Julia: rand(::Set)

Created on 6 May 2016 · 14Comments · Source: JuliaLang/julia

As mentioned on the mailing list, it might be nice to have a rand(::Set) function. Since this is hard to implement efficiently without access to the Set internals, it is something that almost has to be in Base. Here is a sample O(1) implementation:

import Base: GLOBAL_RNG, isslotfilled, rand
function rand(r::AbstractRNG, s::Set)
    isempty(s) && throw(ArgumentError("set must be non-empty"))
    n = length(s.dict.slots)
    while true
        i = rand(r, 1:n)
        isslotfilled(s.dict, i) && return s.dict.keys[i]
    end
end
rand(s::Set) = rand(GLOBAL_RNG, s)

If someone wants to put together a test case and documentation, it could make a good intro PR.

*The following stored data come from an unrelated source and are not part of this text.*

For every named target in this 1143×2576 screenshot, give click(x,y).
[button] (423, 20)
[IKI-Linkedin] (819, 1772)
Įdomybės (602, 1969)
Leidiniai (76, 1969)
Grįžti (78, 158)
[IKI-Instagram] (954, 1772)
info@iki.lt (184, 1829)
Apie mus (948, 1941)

Probably also add a rand(::Set, dims) method (etcetera) to supplement rand(::Array, dims), which could be accomplished just by converting rand arguments from AbstractArray to Union{AbstractArray,AbstractSet} in a few places.

RNG good first issue

Source

stevengj

👍1

Most helpful comment

Sorry guys, it looks like I'll need a much bigger VM to build Julia, and I haven't got around to making it yet—my job is making it hard.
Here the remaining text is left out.